The answer must consist of each line of the records below that contains the string "raindrop".

Collected data entries:
--

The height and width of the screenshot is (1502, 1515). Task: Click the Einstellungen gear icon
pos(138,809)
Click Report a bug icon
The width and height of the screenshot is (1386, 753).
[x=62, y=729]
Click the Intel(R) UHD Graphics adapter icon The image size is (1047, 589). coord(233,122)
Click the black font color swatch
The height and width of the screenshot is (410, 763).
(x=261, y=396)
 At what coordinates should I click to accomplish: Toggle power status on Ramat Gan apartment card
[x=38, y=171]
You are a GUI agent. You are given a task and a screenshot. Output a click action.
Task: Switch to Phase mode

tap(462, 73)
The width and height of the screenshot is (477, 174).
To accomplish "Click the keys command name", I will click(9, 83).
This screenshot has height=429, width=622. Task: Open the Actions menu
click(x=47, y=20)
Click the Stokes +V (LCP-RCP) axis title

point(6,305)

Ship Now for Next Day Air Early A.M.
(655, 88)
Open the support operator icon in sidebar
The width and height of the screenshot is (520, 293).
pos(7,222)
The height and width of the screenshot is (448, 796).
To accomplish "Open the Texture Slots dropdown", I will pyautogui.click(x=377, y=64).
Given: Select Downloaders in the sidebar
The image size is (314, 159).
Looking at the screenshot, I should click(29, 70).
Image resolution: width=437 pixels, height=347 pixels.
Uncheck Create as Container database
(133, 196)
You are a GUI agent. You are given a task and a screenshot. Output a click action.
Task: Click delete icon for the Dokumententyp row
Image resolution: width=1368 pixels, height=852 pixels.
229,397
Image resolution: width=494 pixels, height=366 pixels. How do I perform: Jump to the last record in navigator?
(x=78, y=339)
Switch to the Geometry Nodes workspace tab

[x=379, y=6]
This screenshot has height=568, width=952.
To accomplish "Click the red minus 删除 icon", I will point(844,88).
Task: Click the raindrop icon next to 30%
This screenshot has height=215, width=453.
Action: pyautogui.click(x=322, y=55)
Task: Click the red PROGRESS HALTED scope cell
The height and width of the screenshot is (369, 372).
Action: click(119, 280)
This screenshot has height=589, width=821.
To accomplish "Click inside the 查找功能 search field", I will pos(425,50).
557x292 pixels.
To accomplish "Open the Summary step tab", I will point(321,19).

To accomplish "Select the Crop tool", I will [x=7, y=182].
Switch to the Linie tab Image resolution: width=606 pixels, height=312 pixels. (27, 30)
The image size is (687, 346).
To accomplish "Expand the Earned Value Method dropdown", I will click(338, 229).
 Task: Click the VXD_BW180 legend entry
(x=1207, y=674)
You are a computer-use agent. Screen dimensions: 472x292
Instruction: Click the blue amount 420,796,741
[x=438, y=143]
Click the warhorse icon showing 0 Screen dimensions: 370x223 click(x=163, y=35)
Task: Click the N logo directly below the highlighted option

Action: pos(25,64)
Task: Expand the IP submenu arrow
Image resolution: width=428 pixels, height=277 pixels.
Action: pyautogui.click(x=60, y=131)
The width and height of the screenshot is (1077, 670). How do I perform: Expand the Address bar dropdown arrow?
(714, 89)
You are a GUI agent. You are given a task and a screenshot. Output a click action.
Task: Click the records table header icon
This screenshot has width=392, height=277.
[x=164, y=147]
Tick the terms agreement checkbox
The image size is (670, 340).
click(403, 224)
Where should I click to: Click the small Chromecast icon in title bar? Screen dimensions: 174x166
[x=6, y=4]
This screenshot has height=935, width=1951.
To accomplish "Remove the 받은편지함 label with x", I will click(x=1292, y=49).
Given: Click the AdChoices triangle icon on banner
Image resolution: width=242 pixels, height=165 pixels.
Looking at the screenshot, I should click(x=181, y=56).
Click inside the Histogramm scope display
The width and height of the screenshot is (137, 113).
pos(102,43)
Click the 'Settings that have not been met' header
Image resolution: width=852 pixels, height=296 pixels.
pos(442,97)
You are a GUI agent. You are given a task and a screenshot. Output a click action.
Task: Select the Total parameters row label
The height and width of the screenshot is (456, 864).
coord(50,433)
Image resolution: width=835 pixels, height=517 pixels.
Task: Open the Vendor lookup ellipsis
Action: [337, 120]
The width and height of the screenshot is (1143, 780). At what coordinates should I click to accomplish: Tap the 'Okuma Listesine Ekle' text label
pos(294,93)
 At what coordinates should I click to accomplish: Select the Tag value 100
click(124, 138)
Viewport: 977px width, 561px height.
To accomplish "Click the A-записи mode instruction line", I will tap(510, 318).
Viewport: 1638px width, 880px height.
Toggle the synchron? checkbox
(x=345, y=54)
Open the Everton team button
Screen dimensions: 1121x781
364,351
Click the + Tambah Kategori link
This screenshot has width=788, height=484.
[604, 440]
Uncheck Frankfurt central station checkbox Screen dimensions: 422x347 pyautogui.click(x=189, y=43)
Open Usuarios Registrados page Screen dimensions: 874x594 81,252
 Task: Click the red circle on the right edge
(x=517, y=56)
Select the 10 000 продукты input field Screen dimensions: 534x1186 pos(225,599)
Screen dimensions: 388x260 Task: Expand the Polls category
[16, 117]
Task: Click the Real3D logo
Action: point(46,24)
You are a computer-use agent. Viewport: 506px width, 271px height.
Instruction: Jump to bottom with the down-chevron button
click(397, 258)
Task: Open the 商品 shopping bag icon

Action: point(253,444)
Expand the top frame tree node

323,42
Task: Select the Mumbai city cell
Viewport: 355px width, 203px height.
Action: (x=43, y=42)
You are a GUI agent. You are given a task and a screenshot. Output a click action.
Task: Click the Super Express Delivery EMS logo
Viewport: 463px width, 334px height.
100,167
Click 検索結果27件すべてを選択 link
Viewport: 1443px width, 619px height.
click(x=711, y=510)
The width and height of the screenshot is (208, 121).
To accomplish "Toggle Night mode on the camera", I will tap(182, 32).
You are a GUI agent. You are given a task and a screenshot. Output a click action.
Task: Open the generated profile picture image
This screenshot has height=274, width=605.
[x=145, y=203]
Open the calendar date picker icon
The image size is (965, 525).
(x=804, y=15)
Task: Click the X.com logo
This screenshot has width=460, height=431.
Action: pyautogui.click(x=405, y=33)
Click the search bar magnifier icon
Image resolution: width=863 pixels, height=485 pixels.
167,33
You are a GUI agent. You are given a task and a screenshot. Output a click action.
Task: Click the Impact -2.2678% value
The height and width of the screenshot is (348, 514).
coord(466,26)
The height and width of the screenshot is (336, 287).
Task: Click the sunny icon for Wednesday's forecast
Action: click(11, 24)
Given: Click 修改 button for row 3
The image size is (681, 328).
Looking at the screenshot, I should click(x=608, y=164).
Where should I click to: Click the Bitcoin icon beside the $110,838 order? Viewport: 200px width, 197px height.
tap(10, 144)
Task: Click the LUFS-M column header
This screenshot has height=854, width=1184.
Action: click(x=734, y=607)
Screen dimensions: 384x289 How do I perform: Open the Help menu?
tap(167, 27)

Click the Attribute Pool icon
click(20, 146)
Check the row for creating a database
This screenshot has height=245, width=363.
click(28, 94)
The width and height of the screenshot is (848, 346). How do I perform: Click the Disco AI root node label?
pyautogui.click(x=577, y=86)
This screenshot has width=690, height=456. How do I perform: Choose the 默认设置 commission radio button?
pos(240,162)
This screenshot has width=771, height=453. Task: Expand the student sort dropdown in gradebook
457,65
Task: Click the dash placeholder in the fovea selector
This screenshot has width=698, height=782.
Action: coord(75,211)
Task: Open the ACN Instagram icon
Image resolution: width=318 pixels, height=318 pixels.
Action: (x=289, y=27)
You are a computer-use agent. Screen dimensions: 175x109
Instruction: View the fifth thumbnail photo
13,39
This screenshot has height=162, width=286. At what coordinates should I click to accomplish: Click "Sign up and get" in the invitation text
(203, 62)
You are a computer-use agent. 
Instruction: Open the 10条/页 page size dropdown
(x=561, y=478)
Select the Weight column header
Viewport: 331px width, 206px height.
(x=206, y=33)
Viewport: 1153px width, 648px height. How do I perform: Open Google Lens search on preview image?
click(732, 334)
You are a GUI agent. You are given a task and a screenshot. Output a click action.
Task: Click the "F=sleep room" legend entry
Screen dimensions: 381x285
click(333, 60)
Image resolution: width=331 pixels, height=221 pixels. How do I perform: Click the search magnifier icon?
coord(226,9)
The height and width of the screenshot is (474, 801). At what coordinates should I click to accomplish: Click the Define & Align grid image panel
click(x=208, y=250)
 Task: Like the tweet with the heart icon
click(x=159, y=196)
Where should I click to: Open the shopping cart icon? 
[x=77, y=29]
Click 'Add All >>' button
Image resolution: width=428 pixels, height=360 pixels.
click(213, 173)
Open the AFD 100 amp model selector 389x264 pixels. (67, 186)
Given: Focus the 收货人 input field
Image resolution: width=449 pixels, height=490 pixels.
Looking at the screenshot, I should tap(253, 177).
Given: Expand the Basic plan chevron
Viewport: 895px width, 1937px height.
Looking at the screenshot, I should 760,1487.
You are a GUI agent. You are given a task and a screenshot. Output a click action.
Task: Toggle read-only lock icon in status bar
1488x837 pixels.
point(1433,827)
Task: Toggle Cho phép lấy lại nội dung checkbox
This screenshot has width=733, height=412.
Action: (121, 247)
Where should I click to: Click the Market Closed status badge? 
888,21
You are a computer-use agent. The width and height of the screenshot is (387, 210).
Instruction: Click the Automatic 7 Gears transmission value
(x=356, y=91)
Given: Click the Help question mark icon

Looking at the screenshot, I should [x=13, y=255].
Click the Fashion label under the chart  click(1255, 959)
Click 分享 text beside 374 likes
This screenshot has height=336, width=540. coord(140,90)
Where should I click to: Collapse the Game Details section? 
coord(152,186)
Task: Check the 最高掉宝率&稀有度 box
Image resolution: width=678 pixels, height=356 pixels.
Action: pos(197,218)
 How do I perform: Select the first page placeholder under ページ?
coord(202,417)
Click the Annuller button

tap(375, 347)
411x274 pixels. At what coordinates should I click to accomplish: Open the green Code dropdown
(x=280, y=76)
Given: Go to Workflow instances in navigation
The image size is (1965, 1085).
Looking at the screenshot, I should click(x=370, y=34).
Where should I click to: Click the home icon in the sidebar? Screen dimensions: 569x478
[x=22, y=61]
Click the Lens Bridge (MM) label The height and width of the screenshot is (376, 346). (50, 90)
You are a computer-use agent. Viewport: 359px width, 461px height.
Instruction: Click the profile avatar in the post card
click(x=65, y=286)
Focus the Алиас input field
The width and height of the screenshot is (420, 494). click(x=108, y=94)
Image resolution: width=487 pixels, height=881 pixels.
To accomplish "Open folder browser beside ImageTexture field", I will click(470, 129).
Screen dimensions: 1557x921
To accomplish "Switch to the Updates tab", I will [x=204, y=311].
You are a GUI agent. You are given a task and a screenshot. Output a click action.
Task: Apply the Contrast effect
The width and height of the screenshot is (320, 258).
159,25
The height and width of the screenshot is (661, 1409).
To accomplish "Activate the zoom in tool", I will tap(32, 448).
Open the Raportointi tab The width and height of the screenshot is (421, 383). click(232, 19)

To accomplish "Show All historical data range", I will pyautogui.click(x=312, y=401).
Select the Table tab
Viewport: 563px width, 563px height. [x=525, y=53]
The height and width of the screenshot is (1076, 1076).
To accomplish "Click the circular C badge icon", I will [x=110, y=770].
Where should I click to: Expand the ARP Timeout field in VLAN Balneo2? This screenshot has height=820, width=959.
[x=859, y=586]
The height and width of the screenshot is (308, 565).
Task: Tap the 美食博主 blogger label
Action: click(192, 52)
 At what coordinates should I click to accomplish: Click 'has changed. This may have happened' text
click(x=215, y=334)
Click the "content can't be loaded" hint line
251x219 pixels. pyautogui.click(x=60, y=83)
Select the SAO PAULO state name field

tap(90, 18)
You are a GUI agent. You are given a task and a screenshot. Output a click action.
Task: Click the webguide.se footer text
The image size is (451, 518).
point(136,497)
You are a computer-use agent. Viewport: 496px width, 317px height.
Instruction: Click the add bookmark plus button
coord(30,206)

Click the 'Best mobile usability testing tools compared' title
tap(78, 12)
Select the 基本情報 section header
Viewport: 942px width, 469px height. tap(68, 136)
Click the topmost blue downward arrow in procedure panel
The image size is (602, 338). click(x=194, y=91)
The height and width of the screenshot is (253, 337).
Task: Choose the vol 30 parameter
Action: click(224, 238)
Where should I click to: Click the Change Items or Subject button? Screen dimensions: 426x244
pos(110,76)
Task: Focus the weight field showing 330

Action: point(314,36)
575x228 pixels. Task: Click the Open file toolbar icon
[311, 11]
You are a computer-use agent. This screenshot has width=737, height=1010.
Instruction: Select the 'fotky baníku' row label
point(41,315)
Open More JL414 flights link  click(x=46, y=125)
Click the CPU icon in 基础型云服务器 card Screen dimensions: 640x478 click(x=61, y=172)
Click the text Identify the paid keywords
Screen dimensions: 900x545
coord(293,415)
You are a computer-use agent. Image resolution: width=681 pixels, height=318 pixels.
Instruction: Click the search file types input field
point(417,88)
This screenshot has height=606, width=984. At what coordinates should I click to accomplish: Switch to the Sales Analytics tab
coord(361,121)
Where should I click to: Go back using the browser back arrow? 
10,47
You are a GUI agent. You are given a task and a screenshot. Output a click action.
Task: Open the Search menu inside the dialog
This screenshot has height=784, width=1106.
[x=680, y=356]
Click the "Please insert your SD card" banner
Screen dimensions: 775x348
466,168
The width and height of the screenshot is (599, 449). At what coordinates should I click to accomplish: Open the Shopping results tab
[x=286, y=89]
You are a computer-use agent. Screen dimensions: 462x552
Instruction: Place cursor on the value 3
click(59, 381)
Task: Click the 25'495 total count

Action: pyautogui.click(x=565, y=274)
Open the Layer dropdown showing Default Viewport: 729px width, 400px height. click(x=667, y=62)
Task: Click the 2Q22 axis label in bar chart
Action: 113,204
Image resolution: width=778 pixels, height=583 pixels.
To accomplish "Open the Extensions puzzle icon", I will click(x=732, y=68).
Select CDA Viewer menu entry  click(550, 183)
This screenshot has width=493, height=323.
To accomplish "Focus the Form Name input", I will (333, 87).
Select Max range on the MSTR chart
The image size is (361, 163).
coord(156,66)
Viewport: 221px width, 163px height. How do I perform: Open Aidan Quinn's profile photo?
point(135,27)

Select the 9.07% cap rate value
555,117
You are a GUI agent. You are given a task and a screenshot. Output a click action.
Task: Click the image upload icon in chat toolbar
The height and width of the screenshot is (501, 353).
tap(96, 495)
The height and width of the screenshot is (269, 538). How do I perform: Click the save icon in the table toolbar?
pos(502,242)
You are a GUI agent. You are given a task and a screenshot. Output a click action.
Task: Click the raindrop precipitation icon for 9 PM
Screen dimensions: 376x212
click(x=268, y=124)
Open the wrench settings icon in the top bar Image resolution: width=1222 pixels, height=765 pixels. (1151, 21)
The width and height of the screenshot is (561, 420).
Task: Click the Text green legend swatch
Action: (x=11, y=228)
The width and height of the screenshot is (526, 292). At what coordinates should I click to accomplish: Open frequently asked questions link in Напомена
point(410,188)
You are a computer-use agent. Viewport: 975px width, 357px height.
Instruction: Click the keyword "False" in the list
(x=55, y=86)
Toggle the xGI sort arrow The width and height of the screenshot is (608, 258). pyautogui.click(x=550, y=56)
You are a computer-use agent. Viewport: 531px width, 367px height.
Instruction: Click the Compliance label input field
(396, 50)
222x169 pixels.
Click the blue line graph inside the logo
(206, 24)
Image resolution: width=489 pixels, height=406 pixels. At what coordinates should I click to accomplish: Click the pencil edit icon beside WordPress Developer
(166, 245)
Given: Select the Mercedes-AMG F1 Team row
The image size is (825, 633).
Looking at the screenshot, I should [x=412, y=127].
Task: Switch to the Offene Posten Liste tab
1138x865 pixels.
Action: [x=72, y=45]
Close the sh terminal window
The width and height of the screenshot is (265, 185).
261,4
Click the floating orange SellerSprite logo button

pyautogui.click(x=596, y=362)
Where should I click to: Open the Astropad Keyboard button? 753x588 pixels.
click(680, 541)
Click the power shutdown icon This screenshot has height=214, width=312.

--

*Task result*
Task: Click the raindrop icon next to 30%
Task: Click the raindrop precipitation icon for 9 PM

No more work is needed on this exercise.